Todos soubemos das declarações do Papa Francisco durante o vôo de volta da sua peregrinação às Filipinas a respeito das famílias numerosas, do espaçamento dos filhos, e dos "coelhos". Na verdade, a entrevista fala de muitas outras coisas, mas a polêmica se deveu sobretudo a estes assuntos que, no parecer da mídia, aparentavam inovar quanto à moral católica. Muitos sites divulgaram a notícia, e a maioria endossava a mesma interpretação: "Papa Francisco diz que católico não precisa procriar igual coelho e que ter três filhos está bom."

A notícia foi também divulgada no blog do Fratres, com artigo nomeado como "a íntegra do que o Papa disse", e foi esta a tradução a que me dei à leitura com maior atenção. Contudo, o recorte feito e os negritos às vezes sugerem certas interpretações. O número de três filhos, por exemplo, só pode ser bem compreendido ao considerar a pergunta que Francisco então respondia - o que falta no texto do Fratres. Aproveitaremos a ocasião para revistar as expressões ditas mais abaixo.

Isso tudo me rendeu certa indignação, que foi em certa medida manifestada nas redes sociais a título de comentário dos comentários. Escrevi então um texto que trazia o mesmo nome que encima esta postagem. Contudo, creio que o teor de ambos será bem distinto.
+===+
**Enunciado**
Diga se cada afirmação concorda com o texto do exercício, respondendo sim ou não e citando as palavras do texto que decidem: (a) a polêmica se deveu sobretudo às famílias numerosas, ao espaçamento dos filhos e aos "coelhos"; (b) o texto do Fratres traz a pergunta que Francisco respondia ao falar em três filhos; (c) a indignação de quem escreve não foi manifestada em lugar nenhum. A listagem não tem nenhuma relação com o texto do exercício.

**Trecho de dados**
+===+
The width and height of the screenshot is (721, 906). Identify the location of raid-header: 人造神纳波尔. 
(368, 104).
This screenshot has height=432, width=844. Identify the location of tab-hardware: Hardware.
+===+
**Resposta escrita**
(a) Sim: "a polêmica se deveu sobretudo a estes assuntos".
(b) Não: "o que falta no texto do Fratres".
(c) Não: "foi em certa medida manifestada nas redes sociais".